## What is required
Only an exact reprint of all the data is acceptable.

## Records supplied
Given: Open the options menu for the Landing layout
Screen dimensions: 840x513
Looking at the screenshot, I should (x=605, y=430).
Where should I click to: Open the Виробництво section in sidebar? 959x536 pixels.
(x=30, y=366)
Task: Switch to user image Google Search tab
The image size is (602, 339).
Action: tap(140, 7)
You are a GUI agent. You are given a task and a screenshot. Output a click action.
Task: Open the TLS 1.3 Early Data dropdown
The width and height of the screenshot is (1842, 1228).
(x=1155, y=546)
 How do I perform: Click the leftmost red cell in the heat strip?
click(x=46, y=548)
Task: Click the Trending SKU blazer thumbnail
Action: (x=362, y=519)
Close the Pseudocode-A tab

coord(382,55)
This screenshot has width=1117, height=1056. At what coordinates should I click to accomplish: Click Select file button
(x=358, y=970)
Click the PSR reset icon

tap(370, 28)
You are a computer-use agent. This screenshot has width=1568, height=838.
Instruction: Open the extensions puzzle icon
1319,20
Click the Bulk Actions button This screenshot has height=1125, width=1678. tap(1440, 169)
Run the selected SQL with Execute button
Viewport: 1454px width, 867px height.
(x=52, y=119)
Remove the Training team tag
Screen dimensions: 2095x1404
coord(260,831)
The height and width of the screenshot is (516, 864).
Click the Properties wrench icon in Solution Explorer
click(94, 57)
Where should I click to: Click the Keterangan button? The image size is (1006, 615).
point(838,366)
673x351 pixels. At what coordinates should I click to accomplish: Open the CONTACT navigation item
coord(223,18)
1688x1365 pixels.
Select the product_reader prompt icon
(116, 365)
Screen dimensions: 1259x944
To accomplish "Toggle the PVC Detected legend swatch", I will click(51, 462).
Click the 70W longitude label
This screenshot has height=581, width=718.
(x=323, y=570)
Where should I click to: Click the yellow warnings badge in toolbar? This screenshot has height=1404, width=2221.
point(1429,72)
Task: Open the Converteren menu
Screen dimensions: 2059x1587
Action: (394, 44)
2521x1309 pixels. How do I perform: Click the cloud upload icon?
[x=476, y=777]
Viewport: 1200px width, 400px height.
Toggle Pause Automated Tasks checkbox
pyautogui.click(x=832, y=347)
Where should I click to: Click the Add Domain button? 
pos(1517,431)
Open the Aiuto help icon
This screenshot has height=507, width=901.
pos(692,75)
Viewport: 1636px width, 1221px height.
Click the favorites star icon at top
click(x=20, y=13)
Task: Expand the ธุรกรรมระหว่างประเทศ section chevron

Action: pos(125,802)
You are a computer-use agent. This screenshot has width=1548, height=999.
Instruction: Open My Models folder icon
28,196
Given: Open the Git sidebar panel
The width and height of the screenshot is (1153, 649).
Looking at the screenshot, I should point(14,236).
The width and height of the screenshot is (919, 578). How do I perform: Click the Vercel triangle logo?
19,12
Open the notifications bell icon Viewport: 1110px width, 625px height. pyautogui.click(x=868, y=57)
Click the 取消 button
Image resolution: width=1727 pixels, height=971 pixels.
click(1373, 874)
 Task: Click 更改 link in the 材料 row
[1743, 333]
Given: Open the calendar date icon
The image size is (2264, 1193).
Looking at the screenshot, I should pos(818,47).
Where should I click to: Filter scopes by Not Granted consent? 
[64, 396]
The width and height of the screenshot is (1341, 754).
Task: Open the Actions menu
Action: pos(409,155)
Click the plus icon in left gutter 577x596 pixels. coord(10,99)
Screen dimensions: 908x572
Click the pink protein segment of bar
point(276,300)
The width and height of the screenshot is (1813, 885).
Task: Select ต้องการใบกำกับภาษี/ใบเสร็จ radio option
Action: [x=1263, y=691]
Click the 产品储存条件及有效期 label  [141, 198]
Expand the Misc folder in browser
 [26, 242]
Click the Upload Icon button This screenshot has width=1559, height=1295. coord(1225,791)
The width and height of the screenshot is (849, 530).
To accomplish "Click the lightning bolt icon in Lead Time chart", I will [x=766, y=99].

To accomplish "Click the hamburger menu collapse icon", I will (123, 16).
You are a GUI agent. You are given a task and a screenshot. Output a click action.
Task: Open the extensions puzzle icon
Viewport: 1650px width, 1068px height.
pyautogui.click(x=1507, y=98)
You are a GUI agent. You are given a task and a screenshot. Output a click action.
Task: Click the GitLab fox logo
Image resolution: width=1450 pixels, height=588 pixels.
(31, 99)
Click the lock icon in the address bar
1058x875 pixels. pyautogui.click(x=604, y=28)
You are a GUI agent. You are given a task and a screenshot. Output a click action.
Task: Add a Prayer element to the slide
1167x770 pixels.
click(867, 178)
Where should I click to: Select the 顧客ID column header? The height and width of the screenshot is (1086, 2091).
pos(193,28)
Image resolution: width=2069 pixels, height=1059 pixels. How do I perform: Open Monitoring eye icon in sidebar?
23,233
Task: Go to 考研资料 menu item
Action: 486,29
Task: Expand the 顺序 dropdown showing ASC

## Response to the task
Given: Open the options menu for the Landing layout
Screen dimensions: 840x513
Looking at the screenshot, I should (x=605, y=430).
Where should I click to: Open the Виробництво section in sidebar? 959x536 pixels.
(x=30, y=366)
Task: Switch to user image Google Search tab
The image size is (602, 339).
Action: tap(140, 7)
You are a GUI agent. You are given a task and a screenshot. Output a click action.
Task: Open the TLS 1.3 Early Data dropdown
The width and height of the screenshot is (1842, 1228).
(x=1155, y=546)
 How do I perform: Click the leftmost red cell in the heat strip?
click(x=46, y=548)
Task: Click the Trending SKU blazer thumbnail
Action: (x=362, y=519)
Close the Pseudocode-A tab

coord(382,55)
This screenshot has width=1117, height=1056. At what coordinates should I click to accomplish: Click Select file button
(x=358, y=970)
Click the PSR reset icon

tap(370, 28)
You are a computer-use agent. This screenshot has width=1568, height=838.
Instruction: Open the extensions puzzle icon
1319,20
Click the Bulk Actions button This screenshot has height=1125, width=1678. tap(1440, 169)
Run the selected SQL with Execute button
Viewport: 1454px width, 867px height.
(x=52, y=119)
Remove the Training team tag
Screen dimensions: 2095x1404
coord(260,831)
The height and width of the screenshot is (516, 864).
Click the Properties wrench icon in Solution Explorer
click(94, 57)
Where should I click to: Click the Keterangan button? The image size is (1006, 615).
point(838,366)
673x351 pixels. At what coordinates should I click to accomplish: Open the CONTACT navigation item
coord(223,18)
1688x1365 pixels.
Select the product_reader prompt icon
(116, 365)
Screen dimensions: 1259x944
To accomplish "Toggle the PVC Detected legend swatch", I will click(51, 462).
Click the 70W longitude label
This screenshot has height=581, width=718.
(x=323, y=570)
Where should I click to: Click the yellow warnings badge in toolbar? This screenshot has height=1404, width=2221.
point(1429,72)
Task: Open the Converteren menu
Screen dimensions: 2059x1587
Action: (394, 44)
2521x1309 pixels. How do I perform: Click the cloud upload icon?
[x=476, y=777]
Viewport: 1200px width, 400px height.
Toggle Pause Automated Tasks checkbox
pyautogui.click(x=832, y=347)
Where should I click to: Click the Add Domain button? 
pos(1517,431)
Open the Aiuto help icon
This screenshot has height=507, width=901.
pos(692,75)
Viewport: 1636px width, 1221px height.
Click the favorites star icon at top
click(x=20, y=13)
Task: Expand the ธุรกรรมระหว่างประเทศ section chevron

Action: pos(125,802)
You are a computer-use agent. This screenshot has width=1548, height=999.
Instruction: Open My Models folder icon
28,196
Given: Open the Git sidebar panel
The width and height of the screenshot is (1153, 649).
Looking at the screenshot, I should point(14,236).
The width and height of the screenshot is (919, 578). How do I perform: Click the Vercel triangle logo?
19,12
Open the notifications bell icon Viewport: 1110px width, 625px height. pyautogui.click(x=868, y=57)
Click the 取消 button
Image resolution: width=1727 pixels, height=971 pixels.
click(1373, 874)
 Task: Click 更改 link in the 材料 row
[1743, 333]
Given: Open the calendar date icon
The image size is (2264, 1193).
Looking at the screenshot, I should pos(818,47).
Where should I click to: Filter scopes by Not Granted consent? 
[64, 396]
The width and height of the screenshot is (1341, 754).
Task: Open the Actions menu
Action: pos(409,155)
Click the plus icon in left gutter 577x596 pixels. coord(10,99)
Screen dimensions: 908x572
Click the pink protein segment of bar
point(276,300)
The width and height of the screenshot is (1813, 885).
Task: Select ต้องการใบกำกับภาษี/ใบเสร็จ radio option
Action: [x=1263, y=691]
Click the 产品储存条件及有效期 label  [141, 198]
Expand the Misc folder in browser
 [26, 242]
Click the Upload Icon button This screenshot has width=1559, height=1295. coord(1225,791)
The width and height of the screenshot is (849, 530).
To accomplish "Click the lightning bolt icon in Lead Time chart", I will [x=766, y=99].

To accomplish "Click the hamburger menu collapse icon", I will (123, 16).
You are a GUI agent. You are given a task and a screenshot. Output a click action.
Task: Open the extensions puzzle icon
Viewport: 1650px width, 1068px height.
pyautogui.click(x=1507, y=98)
You are a GUI agent. You are given a task and a screenshot. Output a click action.
Task: Click the GitLab fox logo
Image resolution: width=1450 pixels, height=588 pixels.
(31, 99)
Click the lock icon in the address bar
1058x875 pixels. pyautogui.click(x=604, y=28)
You are a GUI agent. You are given a task and a screenshot. Output a click action.
Task: Add a Prayer element to the slide
1167x770 pixels.
click(867, 178)
Where should I click to: Select the 顧客ID column header? The height and width of the screenshot is (1086, 2091).
pos(193,28)
Image resolution: width=2069 pixels, height=1059 pixels. How do I perform: Open Monitoring eye icon in sidebar?
23,233
Task: Go to 考研资料 menu item
Action: 486,29
Task: Expand the 顺序 dropdown showing ASC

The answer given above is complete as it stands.